I remember once, a long time ago, having a nightmare.  There was this evil creature/man/presence and I desperately wanted to get away because I could _sense_ the evil in him and was terrified.      So I wake myself up and am relieved for awhile and then it comes back!   I am not really awake!  I did this several times before I really woke up and I was exhausted.

----------


## The Cusp

I do it all the time.  I don't really consider it wrenching my myself out of the dream, but I can certainly relate to that analogy.

Only once have I not been able to wake myself, no matter how hard I tried.  I was trapped in the dream.  Luckily the only reason I wanted to wake up was to take notes because the lucid had been going on for so long.

----------


## Abra

Yesterday, I became lucid during a false awakening, and went into the woods with Elkoon. We start walking, and then I remember "Wait... If I'm dreaming, that means I fell back asleep. I was supposed to stay awake! Crap!" And I then woke up (still on time).

Otherwise, I'd never forcefully wake myself. Why would I want to, when nothing can hurt me? In the one uncomfortable dream instance (crashing/high speeds), I find that continuing the dream gives way better results than trying to wake up.

----------


## Graech

I explored waking up from dreams in great detail between the ages of 3 and 6 when, out of necessity, I perfected it (though interestingly enough, I could not LD, and I didn't even know what an LD was). Occasionally, I would wake myself up by sheer force of will, but that is by far the most unnecessarily hard way to do it. It's just like any other Lucid power: while you can do it by sheer force of will, it's better to have a trigger that enables you to perform that power. In the case of waking up, I found the best way to wake up to either yell as loud as you can (least effective, and sometimes impossible if you're having a nightmare and have convinced yourself that you cant scream), hitting yourself (slightly more effective, but still sometimes impossible), and by killing yourself. Killing yourself is the best way, but, of course, you have to be absolutely, 100&#37; sure that you are dreaming, and to be a bit more safe, it is best to let your nightmare kill you rather than killing yourself (i.e. with a knife). 

For instance, one time when I was about 6 or 7 I had the weirdest  dream that I was in my friend's house which had magically become a trailer, and there was a lion (a very big one) that had eaten my friend's mom. I quickly realized that it was a dream (though I didn't realize at the time how much control I could have or that it was a lucid dream), and consequently walked right up to the lion and jumped into its mouth. After a little time (that I ascribe to my body waking up, a strange end-dream that always occured when I woke up),  I woke up.

----------


## Lunalight

I learned how to do this when I was pretty young. (Like 7 or 8)  Usually I just scream, wake up! really loud, or close and then open my eyes really fast.  Then I open my real eyes and I'm awake!   More often, now though I just fight or run form whatever's scaring me.

----------


## heumy

When I was young, I had nightmares, and I would wake myself up from them by screaming as loud as I could.

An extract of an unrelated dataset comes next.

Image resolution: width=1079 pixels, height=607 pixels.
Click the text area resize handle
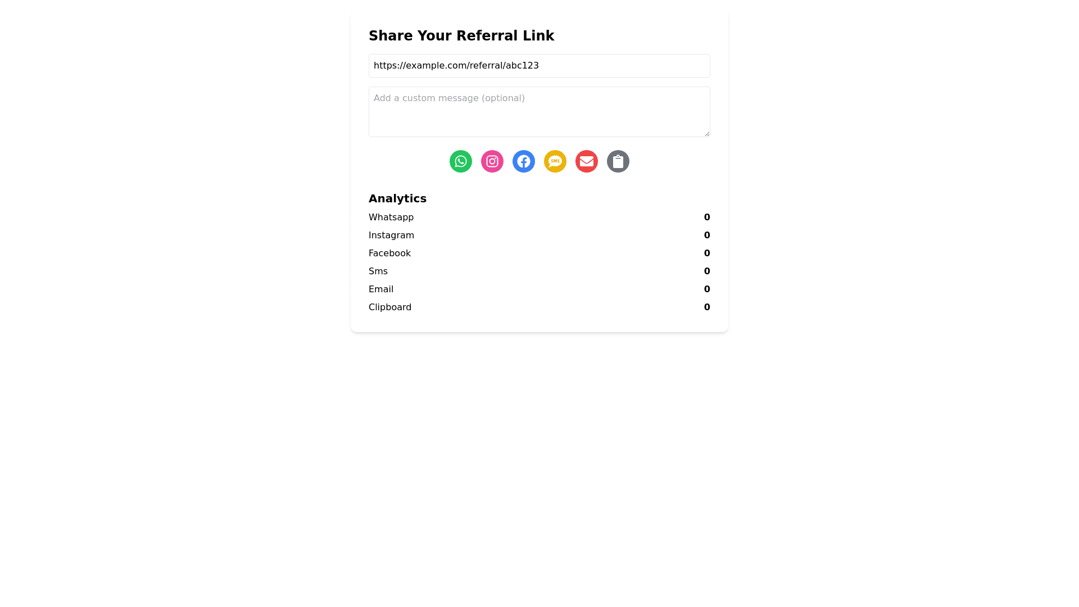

I wasn't fully lucid, mainly because I didn't know about LDing. It worked very well. I felt a spiral of gaining consciousness, and it was like coming to the surface of a swimming pool. When I broke through, I was awake.

----------


## RedfishBluefish

I've always been able to wake myself up from dreams and nightmares. I never had to use "force" though. I always just relaxed and let myself... fall awake. It was like ignoring the dream: eventually it just gave up and went away.  :smiley:

----------


## NostalgicHoney

I did use to remove myself out of my dreams often enough. Usually when I was uncomfortable, I think. It did take some mental energy but it wasn't really like wrenching...It was more like being deep under dark water, not really swimming, but just letting yourself float up. The feeling was engulfing and it was a little heavy- Kind of how clothes gain the weight of the water it holds. ^^;  I haven't felt like I had to do that in awhile, though!

----------


## Novablas

I only ever wrench myself out of dream during nightmares, which is funny because I realize that I can just wake myself up, but I don't go lucid... What I do is try to force my real eyes open, somehow I have control of that in my dreams, and it definitely takes some effort. If any of you have ever seen Heroes, think of how Hiro always looks when he's trying to travel in the space-time continuum, but opposite =D

----------


## ttraverse

I've also dabbled in this.  Holy crap is it tiring though.  I usually wake up in a heavy sweat and my heart is beating like crazy.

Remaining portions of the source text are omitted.